An Intimate Farewell to Rosalynn Carter
Close family and friends say final goodbye to their first lady.
Family and friends said a final goodbye to humanitarian advocate Rosalynn Carter in an intimate gathering at the Marantha Baptist Church in the town where she and husband of 77 years, President Jimmy Carter, were born.
The former first lady died in her home in Plains, Georgia, on Nov. 19, two days after it was announced that she entered hospice care and six months after she was diagnosed with dementia. Her husband, the 39th president of the United States, watched silently as he sat in a wheelchair dressed in a suite and tie. He is 99 years old and entered hospice care in February.
Family members eulogized Rosalynn Carter on this last day of a three-day series of ceremonies in south Georgia and Atlanta that included a memorial service on Tuesday that drew sitting and past presidents and all the living first ladies.

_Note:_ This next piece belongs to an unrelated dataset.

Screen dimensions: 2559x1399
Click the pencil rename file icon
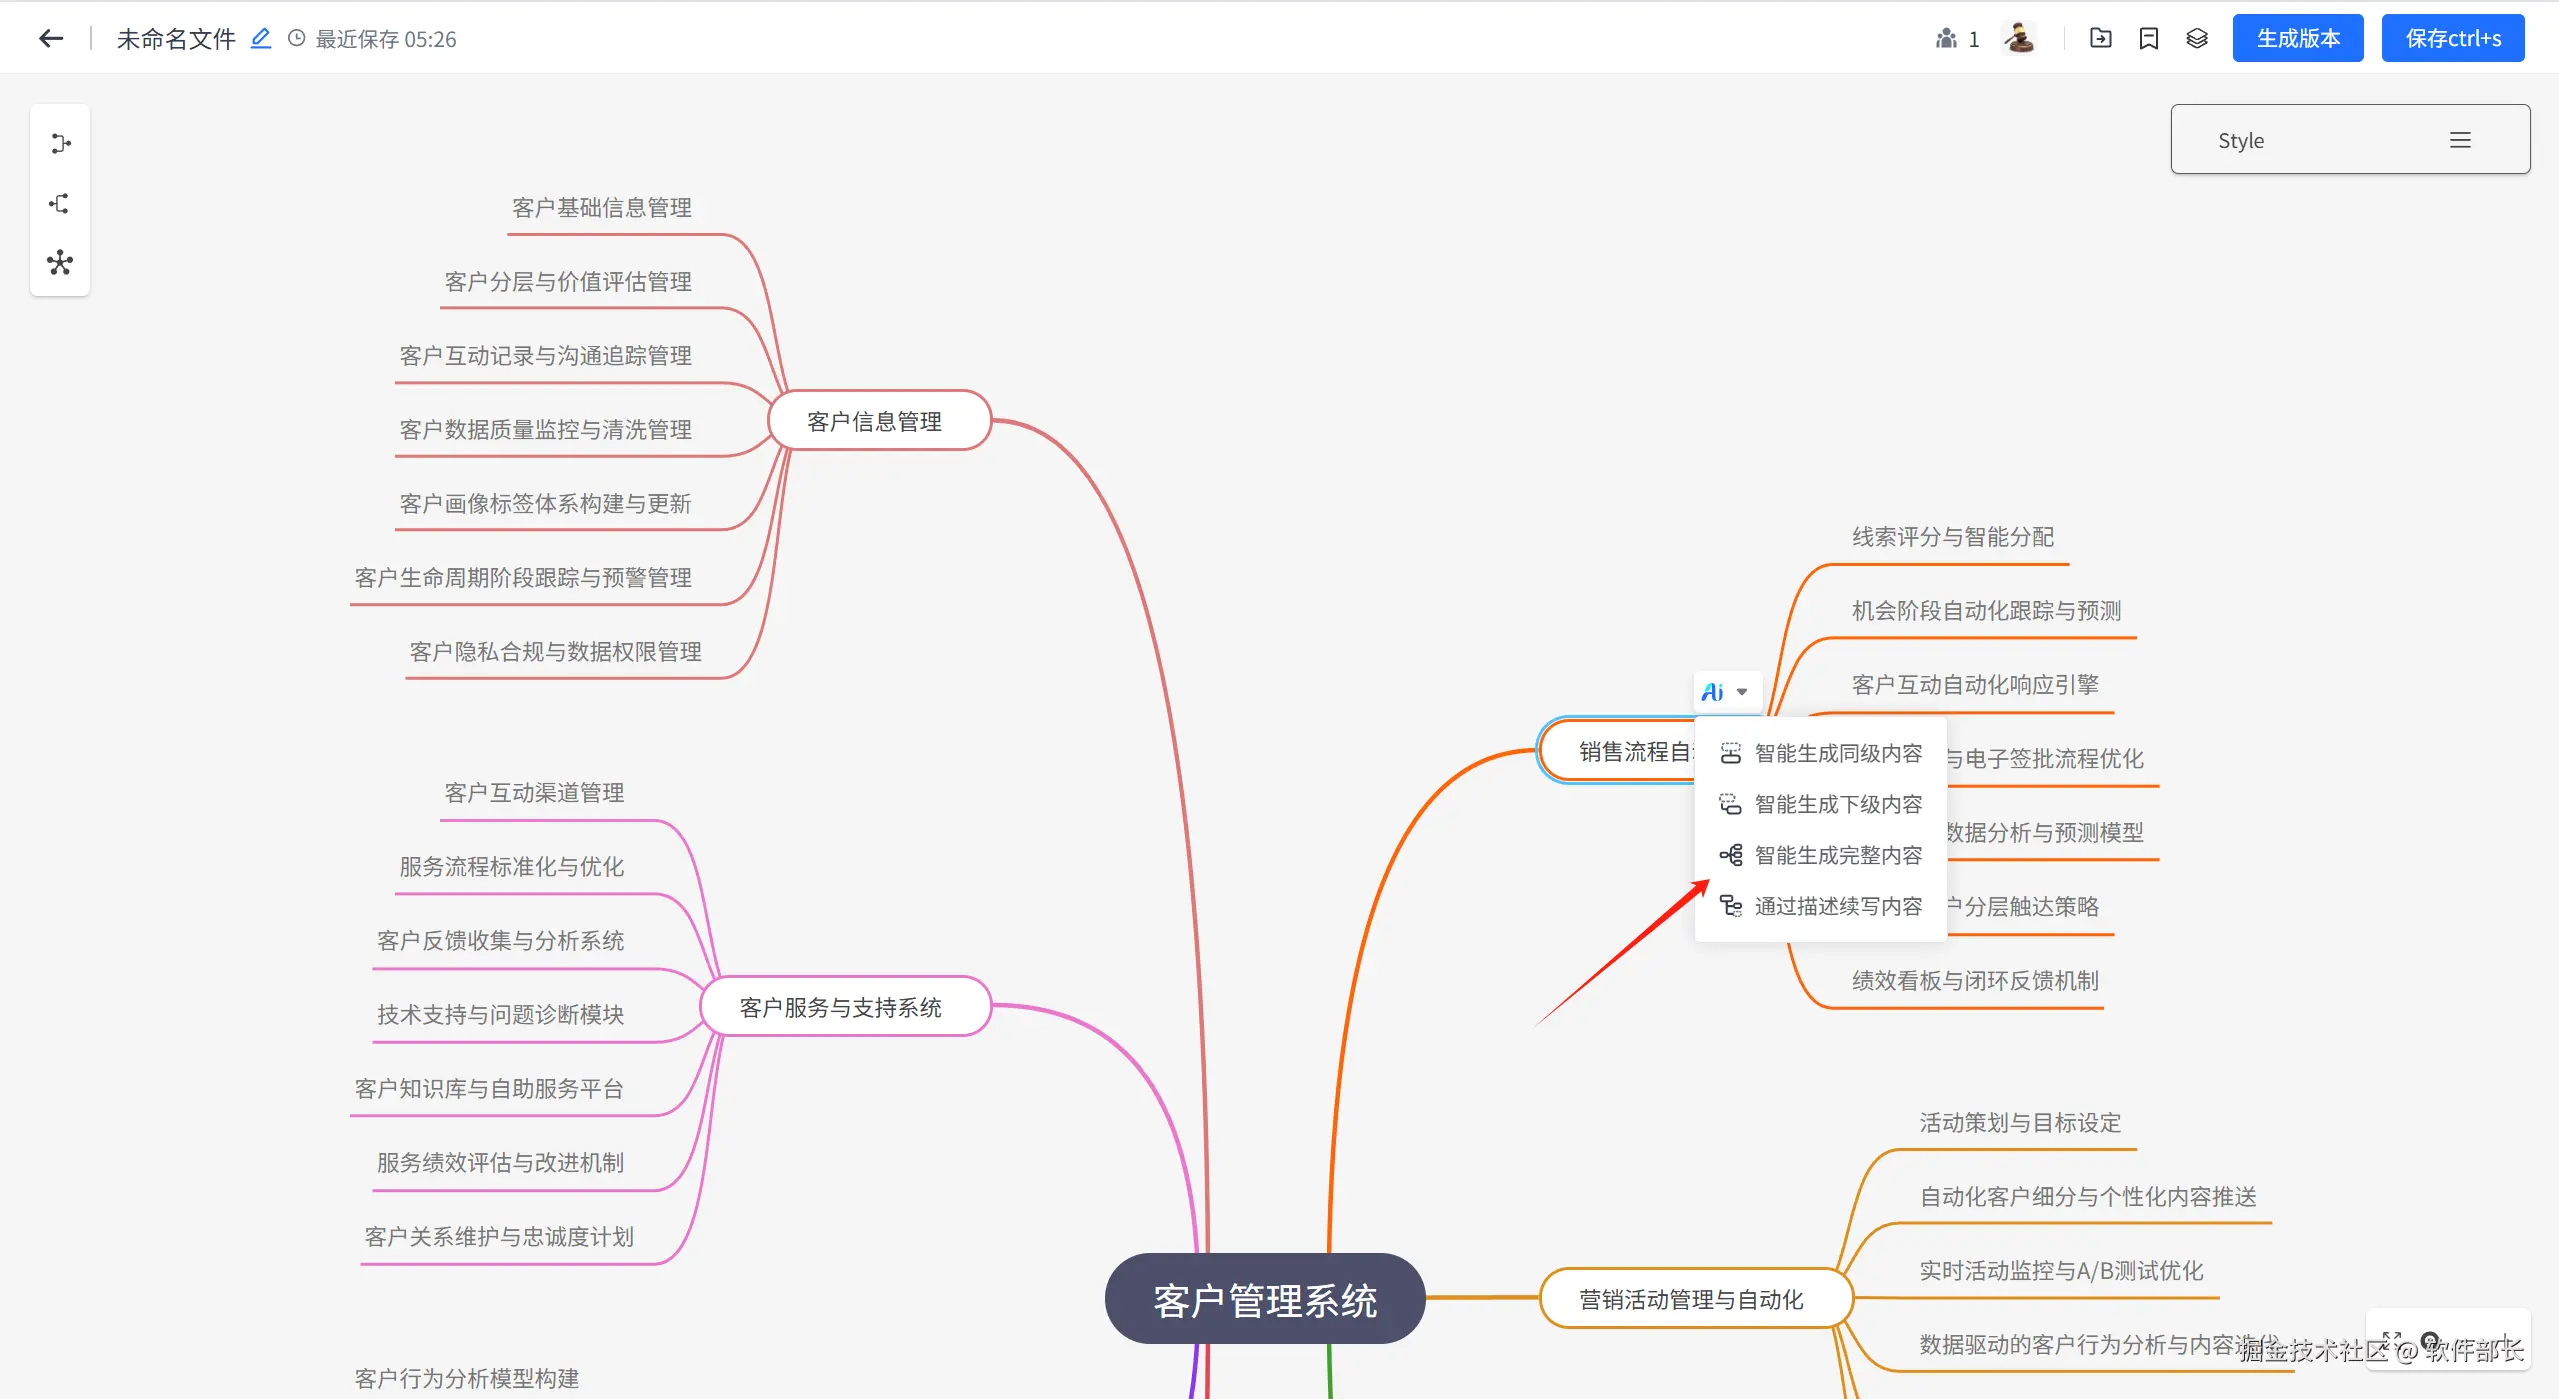pyautogui.click(x=260, y=39)
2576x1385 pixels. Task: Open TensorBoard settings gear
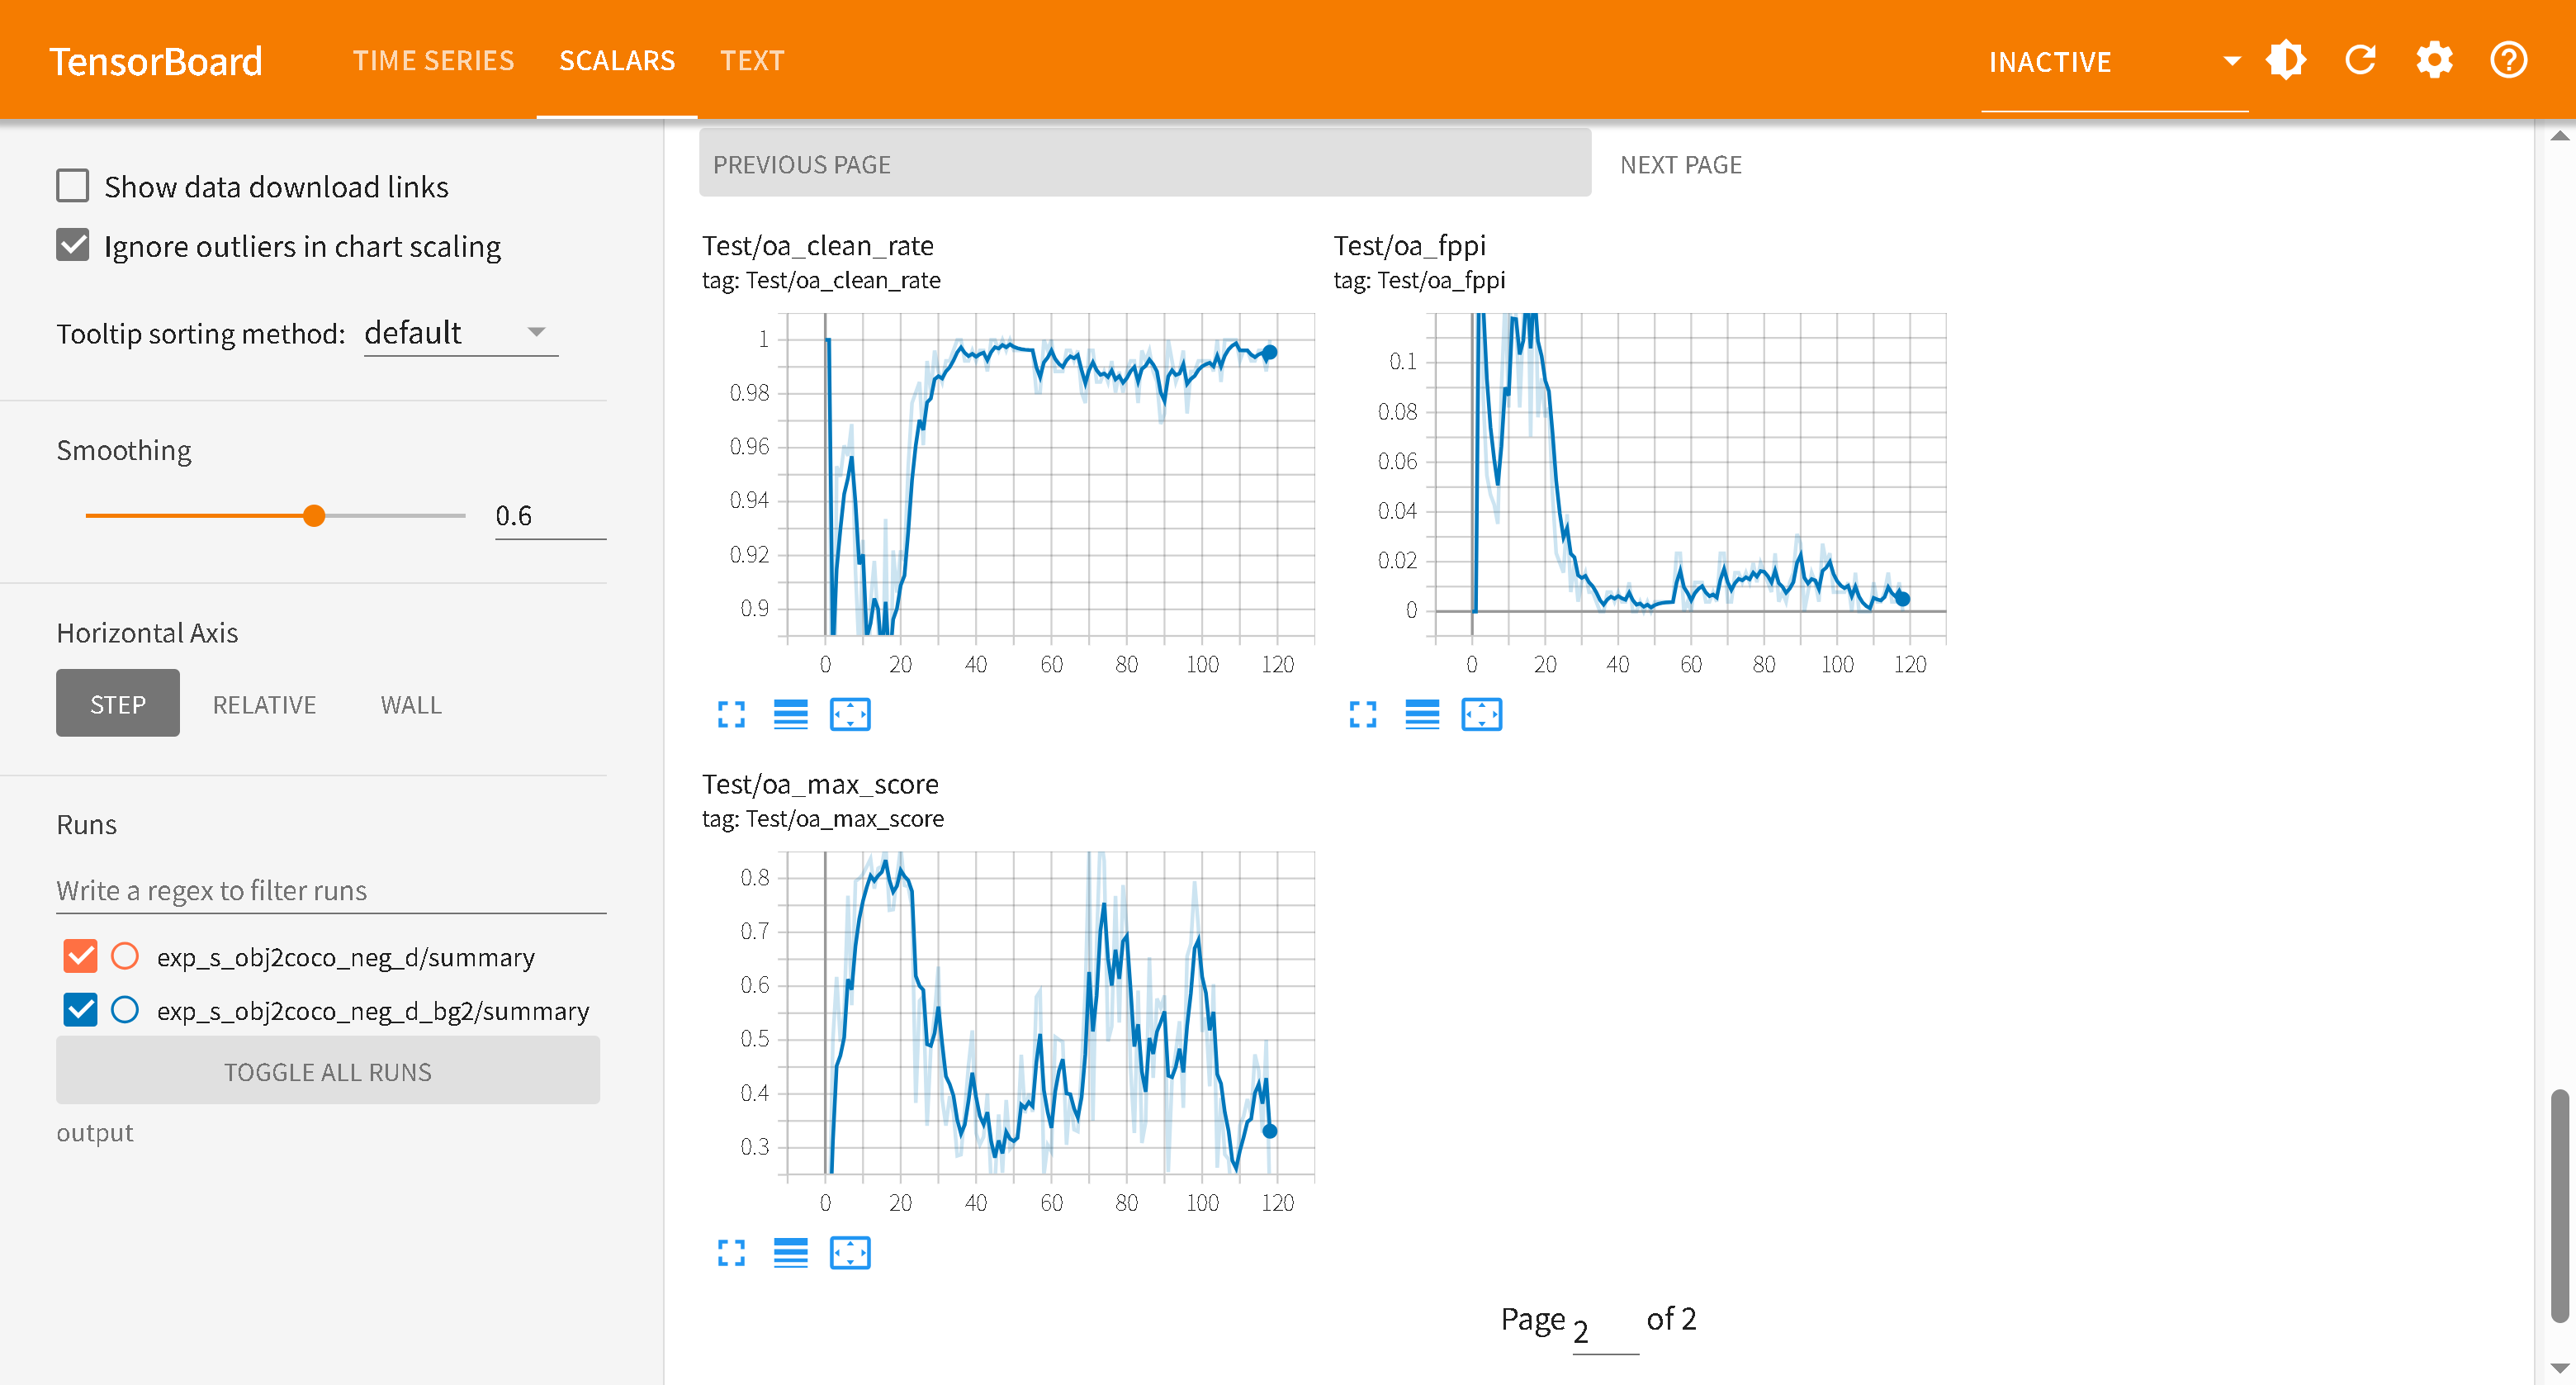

“First lady. That is who she was,” says Marantha Pastor Tony Lowden who eulogized her in Wednesday’s funeral service. Lowden urged family members and friends in attendance — some of whom wore leis in honor of Rosalynn Carter’s hula dance experience while stationed in Honolulu — not to mourn the first lady, but to celebrate her life and to remember her and comfort one another.
“We are here to continue the mantle,” Lowden says.
Jack Carter called his mother a true partner on equal footing with his father. He went on to credit the attendance of the presidents and first ladies to what Rosalynn Carter had learned by raising her boys and “what she taught [his] father.”
Josh Carter remarked on his grandmother’s tenacity through moments of great elation and those of national rejection like when Republican candidate Ronald Reagan ousted Jimmy Carter in the 1980 presidential election. Josh Carter says his grandmother thought the best part of her life was over. But then came The Carter Center. He went on to recall growing up watching The Carter Center mature and watching his grandparents tackle humanitarian problems “so grand” that they seemed insurmountable.
“She knew that was the best part of her life,” he says.
Rosalynn Carter embodied what Lowden called “a virtuous woman” in everything she pursued as a mental health, caregiving, women’s rights and humanitarian advocate.
Lowden closed the service by challenging family members, friends and all of those listening how they would respond to the void left behind by the “virtuous” Rosalynn Carter.
“Her care and concern for others around her defined her. How are you going to see the next day of her legacy?” Lowden asks, suggesting that the women around the country draw from the ‘Rosalynn’ in them to “look at a baby from Sudan and say, ‘that’s my baby’ … or to look at the Boys and Girls Club and say ‘those are my children, too.’”
After the funeral, according to the Associated Press, the children, grandchildren and great-grandchildren walked alongside the SUV carrying Jimmy Carter as Rosalynn Carter was taken for the last time through their hometown. Her burial site, according to the AP, is within view of the front porch where Jimmy Carter will return home.